At a meeting of European Union finance ministers in Brussels, member states failed to agree a plan on the taxing of digital giants like Google and Facebook. They will try again in 2020.At a meeting of European Union finance ministers on Tuesday in Brussels, governments scrapped a plan to introduce an EU-wide digital tax as some states opposed it, the Romanian presidency of the EU said.

Romania's Eugen Teodorovici, speaking in a public session of a meeting of EU finance ministers, said there was no agreement on the tax despite months of talks.

He said ministers would focus on trying to reach a common position for the reform of digital taxation at a global level.

The move is likely to be welcomed by digital giants such as Alphabet Inc's Google and Facebook, which would have fallen under the scope of the proposed 3 percent levy.

Meanwhile, a top US trade official said on Tuesday that the US was weighing whether to bring a complaint to the World Trade Organization against "discriminatory" new taxes on digital giants being planned by EU nations, a top US trade official said Tuesday.

"We think the whole theoretical basis of digital service taxes is ill-conceived and the effect is highly discriminatory against US-based multinationals," Chip Harter, a Treasury official and US delegate for global tax talks, said in Paris.

What's next?

Teodorovici said ministers would now focus on trying to reach a common position for an overhaul of digital taxation at a global level by 2020.
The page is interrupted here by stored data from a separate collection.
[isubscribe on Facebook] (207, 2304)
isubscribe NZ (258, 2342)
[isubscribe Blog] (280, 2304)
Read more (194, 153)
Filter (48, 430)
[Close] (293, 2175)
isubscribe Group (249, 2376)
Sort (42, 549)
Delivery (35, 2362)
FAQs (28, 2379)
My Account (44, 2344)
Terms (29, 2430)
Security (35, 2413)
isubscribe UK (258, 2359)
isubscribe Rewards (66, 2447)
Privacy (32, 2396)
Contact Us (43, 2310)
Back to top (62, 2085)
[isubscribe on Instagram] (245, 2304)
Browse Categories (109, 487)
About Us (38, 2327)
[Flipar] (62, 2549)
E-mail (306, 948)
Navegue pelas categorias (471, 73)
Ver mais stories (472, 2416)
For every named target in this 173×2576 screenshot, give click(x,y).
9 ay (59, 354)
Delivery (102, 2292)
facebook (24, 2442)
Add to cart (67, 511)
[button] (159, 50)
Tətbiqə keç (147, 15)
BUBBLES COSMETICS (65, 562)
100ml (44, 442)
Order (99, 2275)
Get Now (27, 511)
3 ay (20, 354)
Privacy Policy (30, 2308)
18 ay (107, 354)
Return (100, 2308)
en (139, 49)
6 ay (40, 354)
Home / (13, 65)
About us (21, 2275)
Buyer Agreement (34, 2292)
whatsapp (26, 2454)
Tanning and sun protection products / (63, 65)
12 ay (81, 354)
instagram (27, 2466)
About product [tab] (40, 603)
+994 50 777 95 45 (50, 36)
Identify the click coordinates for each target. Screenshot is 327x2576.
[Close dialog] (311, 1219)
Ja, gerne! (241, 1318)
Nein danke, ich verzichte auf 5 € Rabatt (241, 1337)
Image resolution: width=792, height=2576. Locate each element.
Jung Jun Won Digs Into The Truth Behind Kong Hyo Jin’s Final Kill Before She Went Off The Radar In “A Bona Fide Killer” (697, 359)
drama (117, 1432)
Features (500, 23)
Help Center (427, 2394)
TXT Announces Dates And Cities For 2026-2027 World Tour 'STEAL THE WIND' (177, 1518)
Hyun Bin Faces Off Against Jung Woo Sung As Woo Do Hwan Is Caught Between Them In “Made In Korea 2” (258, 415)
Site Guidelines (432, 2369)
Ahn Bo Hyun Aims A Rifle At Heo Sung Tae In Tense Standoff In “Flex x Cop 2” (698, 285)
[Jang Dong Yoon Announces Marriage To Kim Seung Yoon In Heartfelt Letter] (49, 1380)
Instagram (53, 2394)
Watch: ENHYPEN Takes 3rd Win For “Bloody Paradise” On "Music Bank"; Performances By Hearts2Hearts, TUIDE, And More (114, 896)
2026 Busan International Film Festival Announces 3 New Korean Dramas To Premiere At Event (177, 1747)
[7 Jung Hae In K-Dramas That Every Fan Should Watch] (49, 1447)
Reforming tax matters on a global level have proven tough because of widely differing interests among major EU member states.

The Organization for Economic Co-operation and Development (OECD), a club of mostly wealthy nations, is currently working on a global reform of digital taxation to narrow loopholes that allow large multinational firms to greatly cut their tax bills.

The EU will reopen its debate on possible tax measures in the bloc if the OECD's planned reform is delayed, Teodorovici said.

The tax rules that currently exist were designed to apply to business models with a physical presence, which usually is the basis for the governments to exercise their tax powers.

However, the rise of new technologies has changed all that. Many digital businesses have customers and generate economic value in a country without having a presence in that country. This mismatch — and the fact that digital businesses make their money mostly from intangible assets — poses a challenge when it comes to taxation.